I made this code and tried:
int main(void) {
int vetor[10] = {0};
vetor[10] = {0}; //há um erro aqui mas compila em C++
return 0;
}
Compiling in C does not really work because C does not have extended initializers . The syntax of C allows this syntax to be used in the declaration but can not be used in later assignment, so it explains why the first one you mentioned gives problem and the second example of yours works. See in the ideone .
If you do the same thing using a modern C ++, at least C ++ 11, this feature is available and can be used. See on ideone . Note that the error message shows that you should use at least C ++ 11.
Understand that C and C ++ are different languages. And even the language version difference can change the result. You can not use what is not in the default, has not been invented yet or has not been implemented in the compiler you are using. In C there is no solution other than initializing the elements in the traditional way. In C ++ just choose to compile with the newer version available in GCC.
The solution actually only allows to zero the array at startup. Then you can allocate numbers on all elements through a loop.
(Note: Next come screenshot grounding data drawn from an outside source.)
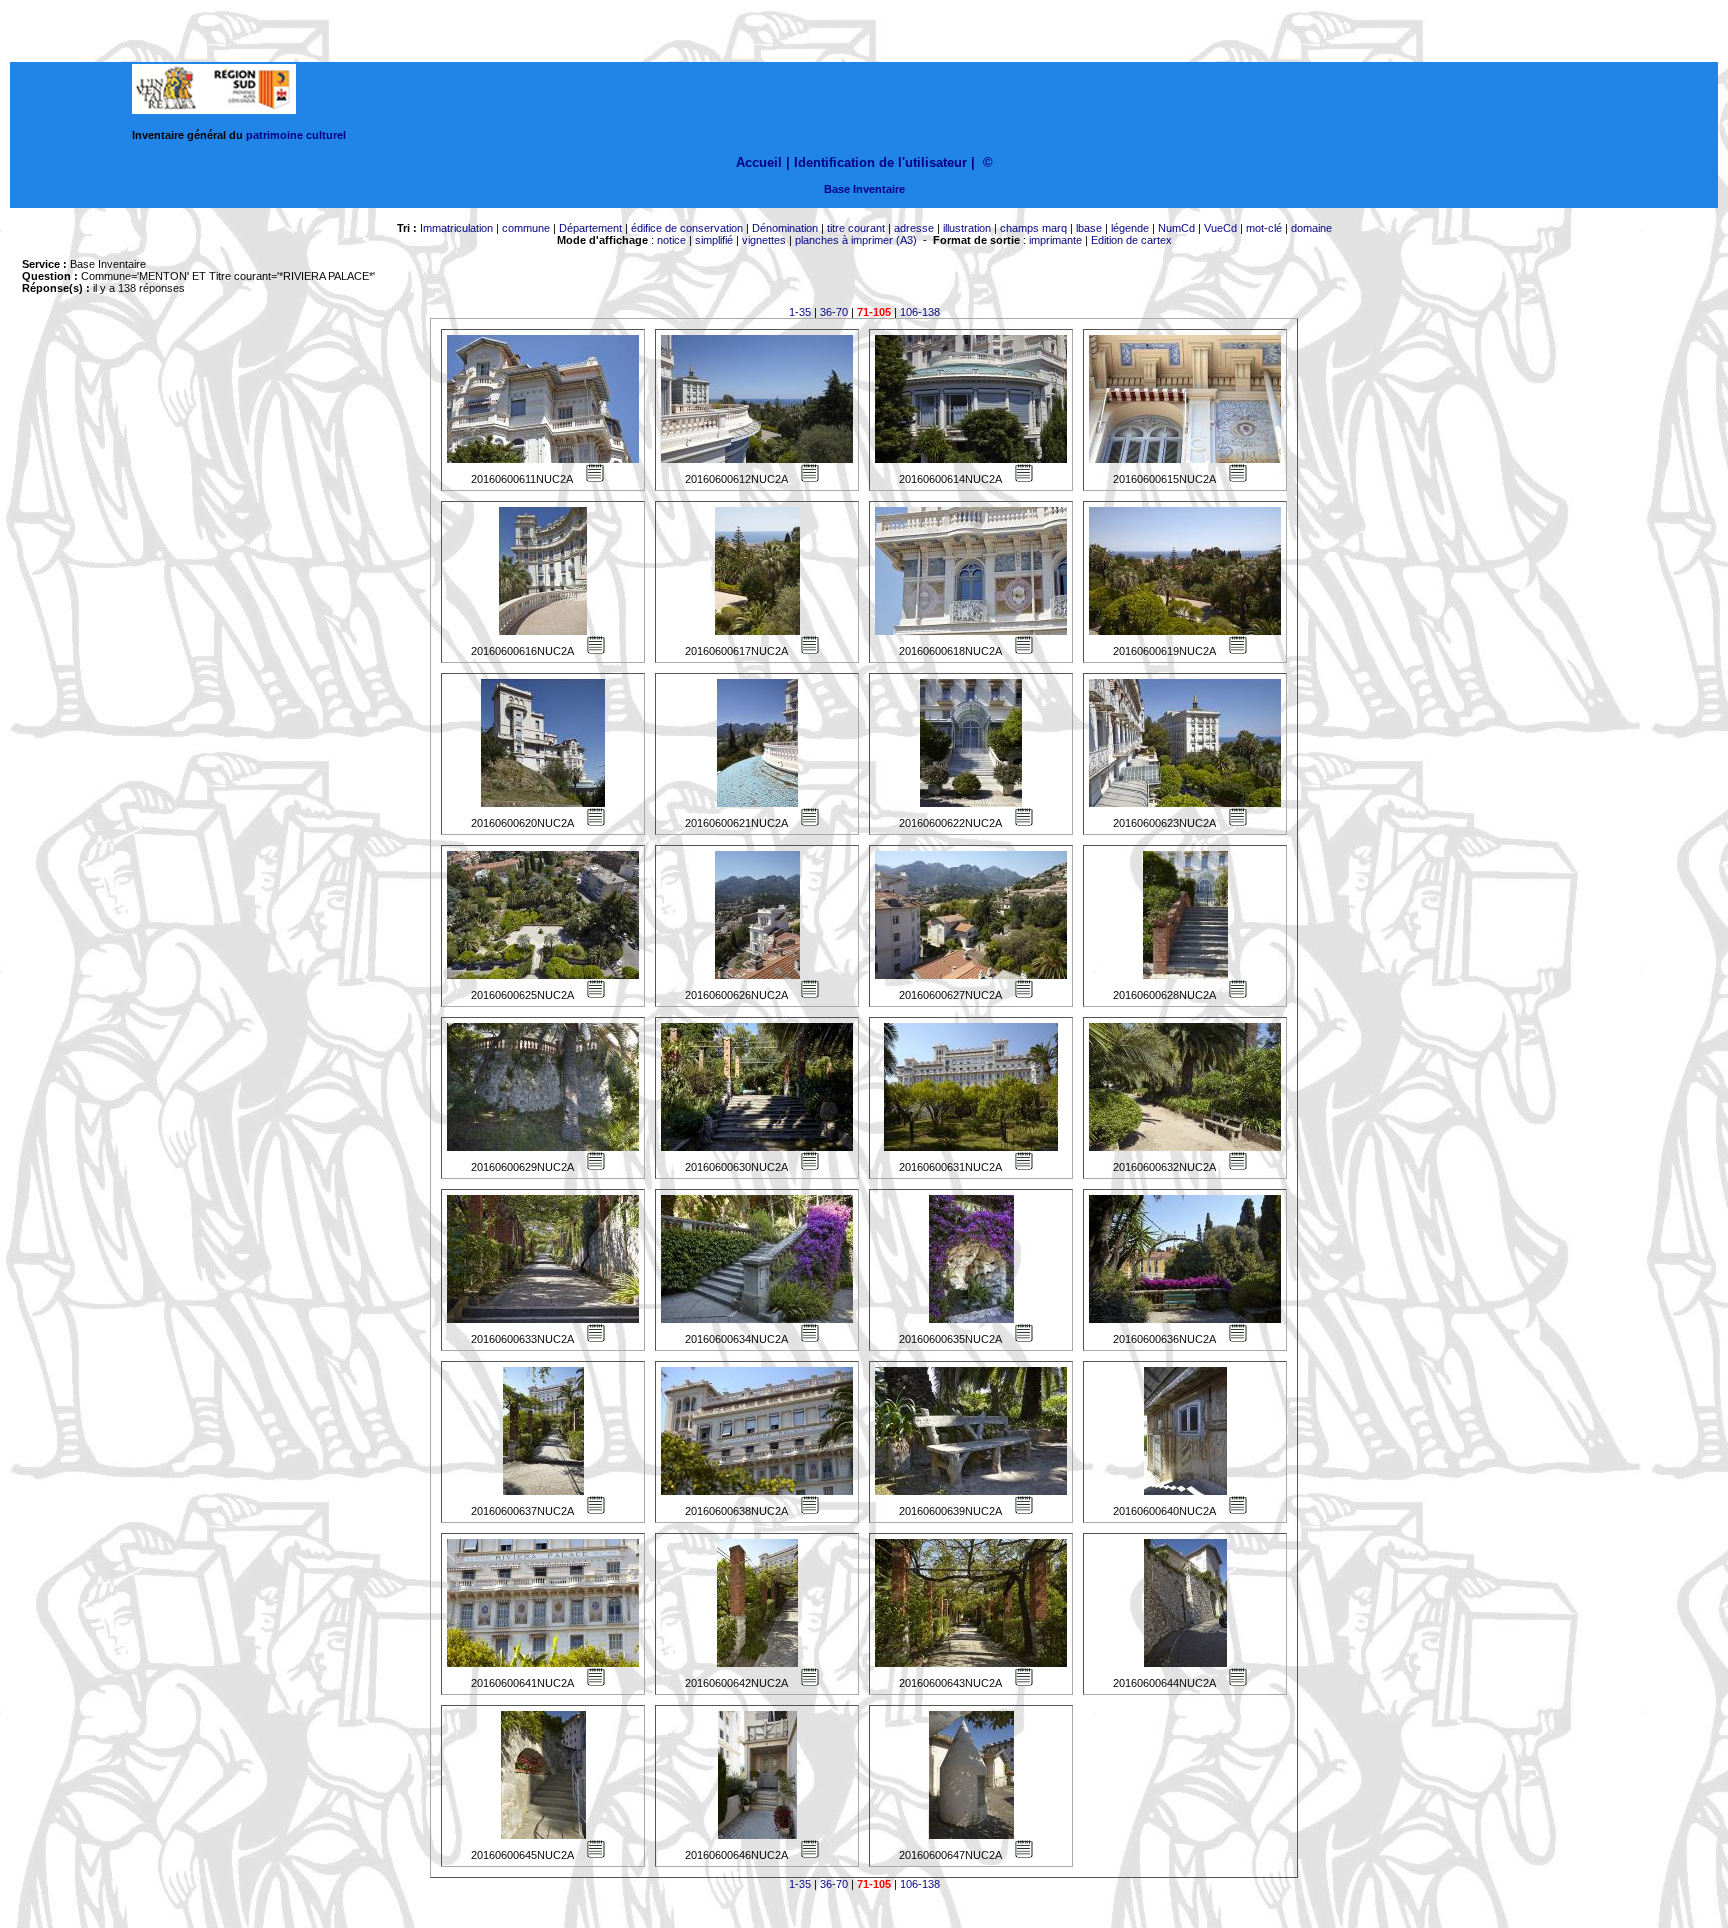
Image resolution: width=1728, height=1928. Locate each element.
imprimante (1055, 240)
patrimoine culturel (296, 135)
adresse (914, 228)
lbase (1089, 228)
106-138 (920, 312)
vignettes (764, 240)
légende (1130, 228)
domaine (1311, 228)
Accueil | (763, 162)
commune (526, 228)
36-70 (834, 312)
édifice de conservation (687, 228)
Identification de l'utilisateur (880, 162)
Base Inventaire (864, 189)
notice (671, 240)
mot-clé (1264, 228)
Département (590, 228)
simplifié (714, 240)
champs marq (1033, 228)
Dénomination (785, 228)
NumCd (1176, 228)
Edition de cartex (1131, 240)
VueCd (1220, 228)
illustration (967, 228)
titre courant (856, 228)
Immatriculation (456, 228)
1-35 (800, 312)
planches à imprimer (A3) (856, 240)
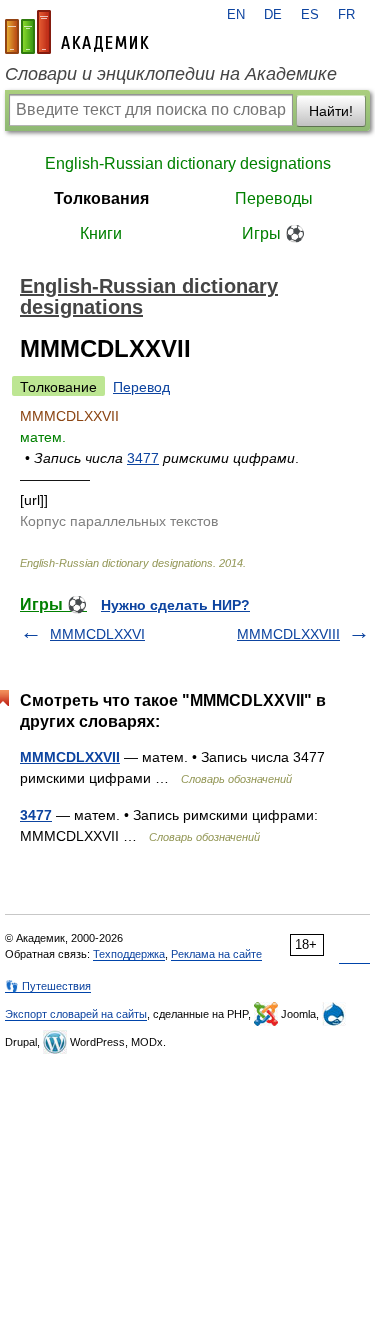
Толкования (101, 198)
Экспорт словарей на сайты (76, 1014)
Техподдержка (129, 954)
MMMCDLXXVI (97, 634)
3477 (143, 458)
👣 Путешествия (48, 986)
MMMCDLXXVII (70, 757)
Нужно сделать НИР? (175, 605)
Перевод (141, 387)
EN (236, 15)
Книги (101, 233)
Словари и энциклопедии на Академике (171, 74)
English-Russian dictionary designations (188, 163)
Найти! (331, 111)
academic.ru (77, 32)
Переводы (274, 198)
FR (346, 15)
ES (310, 15)
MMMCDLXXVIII (288, 634)
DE (273, 15)
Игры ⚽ (273, 233)
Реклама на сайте (216, 954)
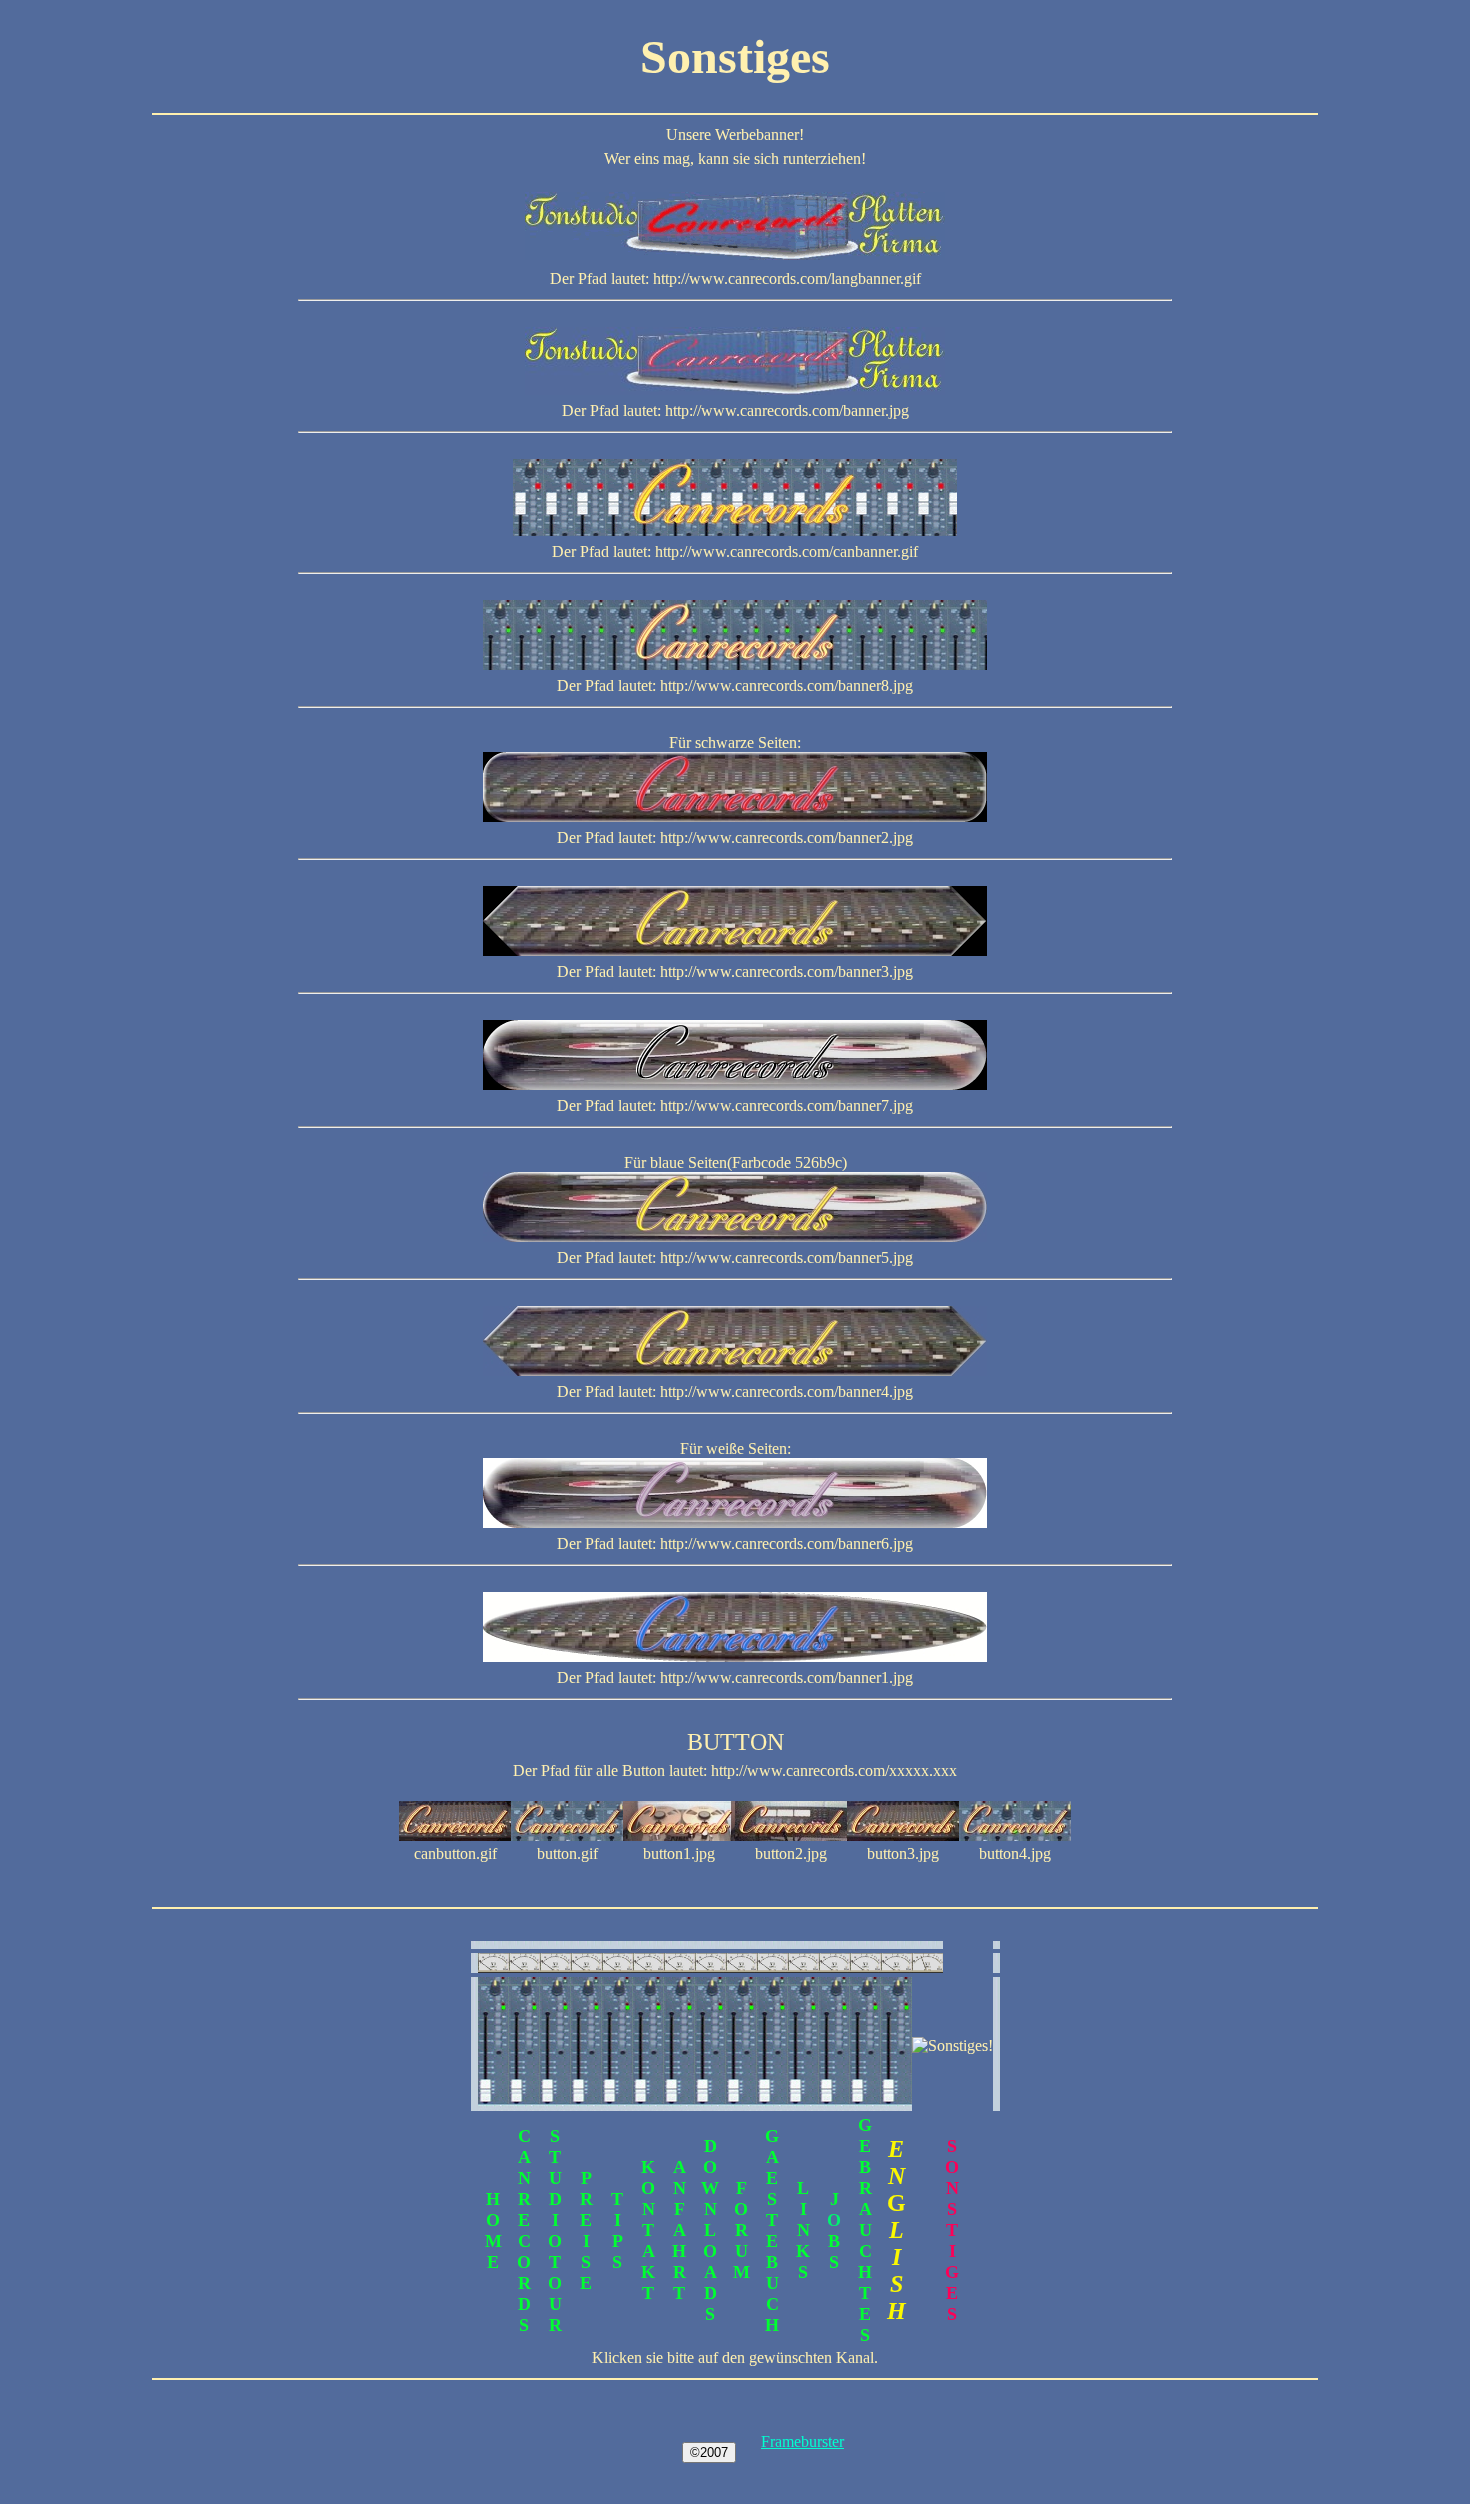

In this case it need not necessarily be a zero. Another option is to call the function memset()
which also only allows to zero all, after all it was made to work with strings and not numbers (actually the initialization of all array is internally replaced by memset()
). See correct examples:
#include <stdio.h>
#include <string.h>
int main(void) {
int vetor[10] = {0};
for (int i = 0; i < 10; i++) {
printf("%d", vetor[i]);
}
for (int i = 0; i < 10; i++) {
vetor[i] = 1;
}
for (int i = 0; i < 10; i++) {
printf("%d", vetor[i]);
}
memset(vetor, 0, sizeof(vetor));
for (int i = 0; i < 10; i++) {
printf("%d", vetor[i]);
}
return 0;
}
See running on ideone .
I get better if I have more details.